I did very poorly on the Health Equity Quiz. The statistic that was most surprising to me was that white neighborhoods in west Los Angeles contain 31.8 acres of park space per 1000 residents while black and Latino neighborhoods contain only 1.7 acres per 1000 residents.
The episode I chose was “Collateral Damage”. It was the story of the native peoples of the Marshall Islands in the Pacific. It also included some horrifying statistics such as their infant mortality rate being more than seven times that of the US and their frequency of tuberculosis being twenty-three times as high. It went on to explain that the United States is even to blame for these health issues. The US army decided the islands were a strategically significant area and moved hundreds of natives to other islands in order to create a base. This led to higher density living for the native Marshallese people which in turn led to spread of diseases such as TB. Furthermore, the army base attracted countless islanders looking for jobs which it could not supply, thus exacerbating poverty and susceptibility for disease.

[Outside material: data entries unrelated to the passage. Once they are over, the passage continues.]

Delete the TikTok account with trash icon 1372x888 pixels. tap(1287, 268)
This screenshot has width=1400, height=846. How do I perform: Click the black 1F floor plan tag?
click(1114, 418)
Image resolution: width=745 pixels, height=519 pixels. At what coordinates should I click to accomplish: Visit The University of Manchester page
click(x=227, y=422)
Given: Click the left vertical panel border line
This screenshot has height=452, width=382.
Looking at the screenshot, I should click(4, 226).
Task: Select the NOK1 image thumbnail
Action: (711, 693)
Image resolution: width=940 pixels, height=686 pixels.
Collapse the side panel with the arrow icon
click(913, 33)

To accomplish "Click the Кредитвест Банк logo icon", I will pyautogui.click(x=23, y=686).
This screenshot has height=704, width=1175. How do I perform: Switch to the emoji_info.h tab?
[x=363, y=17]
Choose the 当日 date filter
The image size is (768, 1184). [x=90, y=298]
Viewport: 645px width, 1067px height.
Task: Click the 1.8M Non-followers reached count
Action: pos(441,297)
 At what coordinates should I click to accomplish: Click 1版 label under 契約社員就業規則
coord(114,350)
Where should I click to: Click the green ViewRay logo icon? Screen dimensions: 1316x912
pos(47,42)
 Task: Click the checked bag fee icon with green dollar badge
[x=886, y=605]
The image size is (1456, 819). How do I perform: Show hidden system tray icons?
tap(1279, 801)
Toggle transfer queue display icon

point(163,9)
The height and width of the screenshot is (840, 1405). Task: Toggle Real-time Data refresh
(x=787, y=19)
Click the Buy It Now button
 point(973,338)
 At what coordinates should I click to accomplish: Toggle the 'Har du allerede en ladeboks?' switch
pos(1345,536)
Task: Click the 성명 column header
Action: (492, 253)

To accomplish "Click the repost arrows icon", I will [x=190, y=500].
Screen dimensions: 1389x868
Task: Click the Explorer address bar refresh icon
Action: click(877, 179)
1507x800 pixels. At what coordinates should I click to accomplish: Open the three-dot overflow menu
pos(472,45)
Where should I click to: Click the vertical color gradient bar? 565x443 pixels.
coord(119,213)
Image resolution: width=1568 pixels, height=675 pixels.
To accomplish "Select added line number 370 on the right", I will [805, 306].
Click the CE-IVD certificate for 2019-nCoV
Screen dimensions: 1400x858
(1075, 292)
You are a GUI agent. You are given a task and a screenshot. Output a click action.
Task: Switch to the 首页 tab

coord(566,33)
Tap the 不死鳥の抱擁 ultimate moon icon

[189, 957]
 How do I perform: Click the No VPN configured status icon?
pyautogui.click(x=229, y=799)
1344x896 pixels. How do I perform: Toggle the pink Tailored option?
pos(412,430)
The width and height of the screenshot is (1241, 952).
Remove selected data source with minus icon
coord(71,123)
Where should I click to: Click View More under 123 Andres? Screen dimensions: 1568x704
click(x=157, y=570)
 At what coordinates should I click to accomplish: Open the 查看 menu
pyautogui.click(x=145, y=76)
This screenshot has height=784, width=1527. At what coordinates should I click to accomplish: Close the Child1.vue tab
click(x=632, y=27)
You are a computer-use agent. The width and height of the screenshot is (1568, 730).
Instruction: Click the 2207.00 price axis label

Also, in a period of only twelve years after 1946, the US tested 68 nuclear devices around the islands which led to nuclear fallout, radiation poisoning and accidentally killing hundreds of natives due to a “miscalculation”. The quantity of explosions was given as “1.7 Hiroshima atom bombs every day for twelve years”. Today, the military base offers US families middle class accommodations including state of the art health treatment, while only three miles away on Ebi Island the natives experience frequent power outages, water shortages, and no indoor plumbing. It is considered one of the most dramatic dichotomies of social status and living conditions. In recent years thousands of Marshallese people have moved to American towns such as Springdale, Arkansas because they are allowed to work without a visa. Even there where they experience better living conditions, education, and economy they still suffer from higher rates of TB, as they are not acclimated to the cold. The episode ended with one researcher saying, “50 years from now we will be judged on what we did for the poorest and more marginalized people today”.